Chicago rules .. you must display uber logo whenever the app is on. 

Therefore you can deduct all miles when the app is on. Including empty miles without pax and not en route to pick up pax.


----------



## Mike in CT (Nov 8, 2015)

What if you advertise local businesses on your vehicle for money


----------



## UberTaxPro (Oct 3, 2014)

Chicago-uber said:


> Chicago rules .. you must display uber logo whenever the app is on.
> 
> Therefore you can deduct all miles when the app is on. Including empty miles without pax and not en route to pick up pax.

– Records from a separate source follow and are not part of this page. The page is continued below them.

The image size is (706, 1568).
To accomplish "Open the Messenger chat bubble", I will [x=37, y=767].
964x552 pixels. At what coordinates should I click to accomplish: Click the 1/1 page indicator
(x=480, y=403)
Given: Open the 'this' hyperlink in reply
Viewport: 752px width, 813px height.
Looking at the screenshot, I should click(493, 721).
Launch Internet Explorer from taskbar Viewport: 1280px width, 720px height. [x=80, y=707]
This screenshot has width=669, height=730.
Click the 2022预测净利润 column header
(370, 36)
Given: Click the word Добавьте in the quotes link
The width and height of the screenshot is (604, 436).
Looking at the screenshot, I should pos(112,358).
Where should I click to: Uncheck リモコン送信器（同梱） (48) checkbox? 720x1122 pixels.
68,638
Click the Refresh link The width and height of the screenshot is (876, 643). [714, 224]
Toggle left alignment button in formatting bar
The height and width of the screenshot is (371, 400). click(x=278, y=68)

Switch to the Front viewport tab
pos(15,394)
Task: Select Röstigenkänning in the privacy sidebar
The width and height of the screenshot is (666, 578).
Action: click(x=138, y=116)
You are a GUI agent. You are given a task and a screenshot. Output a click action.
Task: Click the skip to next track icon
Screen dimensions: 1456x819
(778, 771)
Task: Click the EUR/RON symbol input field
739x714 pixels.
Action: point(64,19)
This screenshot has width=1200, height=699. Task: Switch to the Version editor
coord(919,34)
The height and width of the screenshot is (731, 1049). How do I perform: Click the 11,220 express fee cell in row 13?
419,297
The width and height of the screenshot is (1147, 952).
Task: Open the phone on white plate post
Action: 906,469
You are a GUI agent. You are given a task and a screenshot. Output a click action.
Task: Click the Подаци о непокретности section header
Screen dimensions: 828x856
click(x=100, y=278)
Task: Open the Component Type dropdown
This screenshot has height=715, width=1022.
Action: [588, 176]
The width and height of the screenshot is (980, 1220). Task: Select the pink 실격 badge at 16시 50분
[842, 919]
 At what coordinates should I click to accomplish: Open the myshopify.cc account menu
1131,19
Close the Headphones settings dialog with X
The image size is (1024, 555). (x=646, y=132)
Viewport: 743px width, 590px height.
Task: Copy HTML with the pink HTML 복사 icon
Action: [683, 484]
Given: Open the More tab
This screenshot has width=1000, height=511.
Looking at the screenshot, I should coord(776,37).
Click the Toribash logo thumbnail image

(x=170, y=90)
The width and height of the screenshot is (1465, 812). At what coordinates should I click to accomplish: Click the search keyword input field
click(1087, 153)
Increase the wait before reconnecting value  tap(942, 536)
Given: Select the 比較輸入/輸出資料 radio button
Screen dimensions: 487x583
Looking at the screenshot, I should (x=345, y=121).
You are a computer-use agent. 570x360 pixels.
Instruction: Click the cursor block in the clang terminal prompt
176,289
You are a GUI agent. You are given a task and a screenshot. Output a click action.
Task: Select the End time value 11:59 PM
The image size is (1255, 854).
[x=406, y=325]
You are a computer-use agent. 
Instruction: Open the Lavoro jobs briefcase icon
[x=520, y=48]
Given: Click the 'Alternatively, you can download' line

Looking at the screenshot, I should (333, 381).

you can deduct all business miles whether or not you have a logo on your car


----------



## UberTaxPro (Oct 3, 2014)

Mike in CT said:


> What if you advertise local businesses on your vehicle for money


You can't write off your whole car by slapping a decal with your business or other business's logo on it. Truth be told, auto deductions are highly scrutinized by the IRS and shouldn't be taken lightly. A few years ago, it was ruled by a court of law that a business could not write off 100% of a vehicle's expenses simply because of an advertisement. However, if your main business is advertising and/or you receive substantial income from the advertisements and drove the car around to display those advertisements in strategic locations you would definitely have an argument for deducting mileage for those activities. The personal trips you take in your car would not be deductible no matter how much advertising you have on the car. Since auto deductions are highly scrutinized by the IRS I would never try to claim a 100% mileage deduction. Everybody has some personal miles at times and the IRS knows this. If you have another vehicle for personal use you might be OK with a 100% miles deduction but I wouldn't do it. Always account for your personal miles even if its only 1% of your total miles.


----------



## UberDriverTaxExpert (Nov 11, 2015)

Keep a mileage log and deduct the miles used to pickup and transport clients. UberTaxPro is correct.


----------